[Records contained in a dataset]
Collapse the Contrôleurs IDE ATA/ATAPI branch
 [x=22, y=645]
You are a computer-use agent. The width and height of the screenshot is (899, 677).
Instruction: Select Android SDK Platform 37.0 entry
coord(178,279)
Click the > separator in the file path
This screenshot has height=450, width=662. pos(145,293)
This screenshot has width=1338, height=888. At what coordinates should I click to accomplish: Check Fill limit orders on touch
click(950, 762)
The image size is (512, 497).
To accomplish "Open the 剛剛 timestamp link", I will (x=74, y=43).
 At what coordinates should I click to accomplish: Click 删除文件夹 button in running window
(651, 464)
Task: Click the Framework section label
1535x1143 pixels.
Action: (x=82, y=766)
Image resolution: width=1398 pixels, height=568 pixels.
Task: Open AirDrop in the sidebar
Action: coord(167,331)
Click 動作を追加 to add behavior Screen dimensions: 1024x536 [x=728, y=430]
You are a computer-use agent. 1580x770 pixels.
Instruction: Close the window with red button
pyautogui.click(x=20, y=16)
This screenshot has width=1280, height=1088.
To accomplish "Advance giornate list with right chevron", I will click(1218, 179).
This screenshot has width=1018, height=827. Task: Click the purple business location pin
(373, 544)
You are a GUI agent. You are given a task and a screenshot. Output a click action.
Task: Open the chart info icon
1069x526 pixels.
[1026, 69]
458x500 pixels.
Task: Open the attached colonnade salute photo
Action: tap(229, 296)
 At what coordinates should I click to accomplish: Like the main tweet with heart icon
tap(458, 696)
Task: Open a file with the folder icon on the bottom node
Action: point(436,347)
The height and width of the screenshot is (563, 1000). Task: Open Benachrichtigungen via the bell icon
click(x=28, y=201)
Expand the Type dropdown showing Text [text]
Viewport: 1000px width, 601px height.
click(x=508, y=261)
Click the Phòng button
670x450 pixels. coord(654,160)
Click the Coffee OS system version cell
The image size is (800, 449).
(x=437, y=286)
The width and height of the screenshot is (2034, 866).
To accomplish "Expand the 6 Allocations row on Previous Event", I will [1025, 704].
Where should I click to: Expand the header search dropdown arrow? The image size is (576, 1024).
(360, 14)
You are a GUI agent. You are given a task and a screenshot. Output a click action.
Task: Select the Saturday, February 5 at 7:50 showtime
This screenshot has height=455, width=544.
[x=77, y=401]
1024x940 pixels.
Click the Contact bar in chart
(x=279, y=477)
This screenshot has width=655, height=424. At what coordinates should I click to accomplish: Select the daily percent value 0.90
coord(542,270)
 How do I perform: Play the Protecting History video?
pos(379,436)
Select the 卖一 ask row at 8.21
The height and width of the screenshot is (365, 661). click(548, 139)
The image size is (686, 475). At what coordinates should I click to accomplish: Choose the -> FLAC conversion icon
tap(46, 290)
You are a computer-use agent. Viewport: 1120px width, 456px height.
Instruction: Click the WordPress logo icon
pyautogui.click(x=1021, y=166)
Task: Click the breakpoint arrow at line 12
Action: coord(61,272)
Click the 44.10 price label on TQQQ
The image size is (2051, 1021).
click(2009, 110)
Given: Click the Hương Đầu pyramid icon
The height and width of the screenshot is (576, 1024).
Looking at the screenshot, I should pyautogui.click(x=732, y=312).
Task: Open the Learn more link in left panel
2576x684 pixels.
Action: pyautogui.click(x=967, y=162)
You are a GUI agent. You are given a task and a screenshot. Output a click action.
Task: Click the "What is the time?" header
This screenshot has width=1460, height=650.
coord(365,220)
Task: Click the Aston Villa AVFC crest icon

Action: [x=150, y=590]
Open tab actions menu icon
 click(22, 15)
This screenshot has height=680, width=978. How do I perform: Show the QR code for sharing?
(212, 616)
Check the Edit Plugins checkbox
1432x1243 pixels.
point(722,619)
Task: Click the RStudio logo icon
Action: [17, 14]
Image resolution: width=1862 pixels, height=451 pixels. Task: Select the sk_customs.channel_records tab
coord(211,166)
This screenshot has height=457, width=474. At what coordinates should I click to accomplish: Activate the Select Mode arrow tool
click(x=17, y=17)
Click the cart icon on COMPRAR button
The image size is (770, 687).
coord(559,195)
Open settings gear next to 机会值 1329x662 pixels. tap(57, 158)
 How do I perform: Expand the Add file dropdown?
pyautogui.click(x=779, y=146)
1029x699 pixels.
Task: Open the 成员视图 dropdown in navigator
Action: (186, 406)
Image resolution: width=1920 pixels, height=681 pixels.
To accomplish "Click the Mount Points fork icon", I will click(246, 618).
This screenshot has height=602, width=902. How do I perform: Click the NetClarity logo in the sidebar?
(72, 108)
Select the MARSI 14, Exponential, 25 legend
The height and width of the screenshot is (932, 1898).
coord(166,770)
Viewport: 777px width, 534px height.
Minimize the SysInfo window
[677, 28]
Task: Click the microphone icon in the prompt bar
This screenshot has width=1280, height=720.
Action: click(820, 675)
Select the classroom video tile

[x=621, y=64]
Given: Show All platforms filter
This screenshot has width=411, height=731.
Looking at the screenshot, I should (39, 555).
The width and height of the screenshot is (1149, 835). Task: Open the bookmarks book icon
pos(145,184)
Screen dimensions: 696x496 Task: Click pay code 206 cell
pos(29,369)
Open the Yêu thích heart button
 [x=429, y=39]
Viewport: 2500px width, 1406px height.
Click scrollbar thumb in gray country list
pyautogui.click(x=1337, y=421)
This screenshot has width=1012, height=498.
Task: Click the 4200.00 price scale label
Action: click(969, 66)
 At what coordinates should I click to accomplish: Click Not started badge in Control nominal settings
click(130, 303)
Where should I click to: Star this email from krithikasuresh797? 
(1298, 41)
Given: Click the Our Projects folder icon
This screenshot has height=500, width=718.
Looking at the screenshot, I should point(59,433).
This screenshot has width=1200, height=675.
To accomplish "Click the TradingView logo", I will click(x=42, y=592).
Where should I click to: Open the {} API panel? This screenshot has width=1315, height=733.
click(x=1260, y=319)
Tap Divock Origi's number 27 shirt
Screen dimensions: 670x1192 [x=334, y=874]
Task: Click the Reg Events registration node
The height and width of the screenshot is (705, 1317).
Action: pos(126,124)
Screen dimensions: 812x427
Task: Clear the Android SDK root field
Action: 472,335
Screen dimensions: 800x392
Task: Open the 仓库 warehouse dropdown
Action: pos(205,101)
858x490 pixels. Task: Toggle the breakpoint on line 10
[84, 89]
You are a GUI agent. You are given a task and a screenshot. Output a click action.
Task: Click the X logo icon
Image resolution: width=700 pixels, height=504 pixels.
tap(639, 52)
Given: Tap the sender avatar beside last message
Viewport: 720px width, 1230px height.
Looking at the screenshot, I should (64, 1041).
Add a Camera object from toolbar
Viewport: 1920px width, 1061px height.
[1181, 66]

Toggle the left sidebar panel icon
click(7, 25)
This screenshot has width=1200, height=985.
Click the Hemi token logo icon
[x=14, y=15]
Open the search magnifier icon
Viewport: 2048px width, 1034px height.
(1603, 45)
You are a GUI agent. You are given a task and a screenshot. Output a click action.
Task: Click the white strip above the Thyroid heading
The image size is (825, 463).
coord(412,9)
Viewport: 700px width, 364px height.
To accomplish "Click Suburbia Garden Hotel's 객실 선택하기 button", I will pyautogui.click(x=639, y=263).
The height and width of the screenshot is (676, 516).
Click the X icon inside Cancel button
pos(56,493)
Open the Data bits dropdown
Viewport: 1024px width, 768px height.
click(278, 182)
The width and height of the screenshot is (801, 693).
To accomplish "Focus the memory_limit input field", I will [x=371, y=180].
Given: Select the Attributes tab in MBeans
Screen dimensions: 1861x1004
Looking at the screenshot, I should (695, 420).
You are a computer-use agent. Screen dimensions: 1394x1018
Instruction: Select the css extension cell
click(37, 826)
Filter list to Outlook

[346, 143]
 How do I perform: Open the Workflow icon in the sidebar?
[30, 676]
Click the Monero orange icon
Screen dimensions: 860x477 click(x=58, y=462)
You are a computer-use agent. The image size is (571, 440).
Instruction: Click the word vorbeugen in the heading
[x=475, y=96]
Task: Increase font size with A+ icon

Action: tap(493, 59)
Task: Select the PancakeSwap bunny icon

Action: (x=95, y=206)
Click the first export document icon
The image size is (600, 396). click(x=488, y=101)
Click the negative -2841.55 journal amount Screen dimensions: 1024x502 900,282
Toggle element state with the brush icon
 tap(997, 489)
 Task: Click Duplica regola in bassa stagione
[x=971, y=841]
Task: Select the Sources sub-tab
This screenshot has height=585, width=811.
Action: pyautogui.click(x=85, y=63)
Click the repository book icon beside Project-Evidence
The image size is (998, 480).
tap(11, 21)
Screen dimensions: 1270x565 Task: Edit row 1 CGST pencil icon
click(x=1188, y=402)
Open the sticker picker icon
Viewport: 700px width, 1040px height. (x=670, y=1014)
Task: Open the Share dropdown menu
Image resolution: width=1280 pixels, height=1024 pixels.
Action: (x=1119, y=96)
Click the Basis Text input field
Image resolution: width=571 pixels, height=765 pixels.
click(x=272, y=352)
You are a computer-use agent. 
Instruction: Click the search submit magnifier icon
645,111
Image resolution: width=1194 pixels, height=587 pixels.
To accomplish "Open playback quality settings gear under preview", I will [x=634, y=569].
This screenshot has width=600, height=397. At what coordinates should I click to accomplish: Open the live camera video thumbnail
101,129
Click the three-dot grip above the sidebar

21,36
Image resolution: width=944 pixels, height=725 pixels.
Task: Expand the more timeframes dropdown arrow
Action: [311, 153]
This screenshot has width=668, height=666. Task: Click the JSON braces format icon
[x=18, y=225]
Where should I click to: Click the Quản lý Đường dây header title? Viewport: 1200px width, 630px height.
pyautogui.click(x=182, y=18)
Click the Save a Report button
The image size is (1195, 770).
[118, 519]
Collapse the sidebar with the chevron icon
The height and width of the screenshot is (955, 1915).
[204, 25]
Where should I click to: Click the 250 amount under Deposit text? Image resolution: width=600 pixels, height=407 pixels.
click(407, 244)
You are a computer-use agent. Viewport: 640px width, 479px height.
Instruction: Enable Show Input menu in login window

Exercise brief
Write out exactly the lines above from the line with "This screenshot has width=411, height=731." through the line with "This screenshot has width=1200, height=675.", both of them included, and leave out all other lines.

Solution
This screenshot has width=411, height=731.
Looking at the screenshot, I should (39, 555).
The width and height of the screenshot is (1149, 835). Task: Open the bookmarks book icon
pos(145,184)
Screen dimensions: 696x496 Task: Click pay code 206 cell
pos(29,369)
Open the Yêu thích heart button
 [x=429, y=39]
Viewport: 2500px width, 1406px height.
Click scrollbar thumb in gray country list
pyautogui.click(x=1337, y=421)
This screenshot has width=1012, height=498.
Task: Click the 4200.00 price scale label
Action: click(969, 66)
 At what coordinates should I click to accomplish: Click Not started badge in Control nominal settings
click(130, 303)
Where should I click to: Star this email from krithikasuresh797? 
(1298, 41)
Given: Click the Our Projects folder icon
This screenshot has height=500, width=718.
Looking at the screenshot, I should point(59,433).
This screenshot has width=1200, height=675.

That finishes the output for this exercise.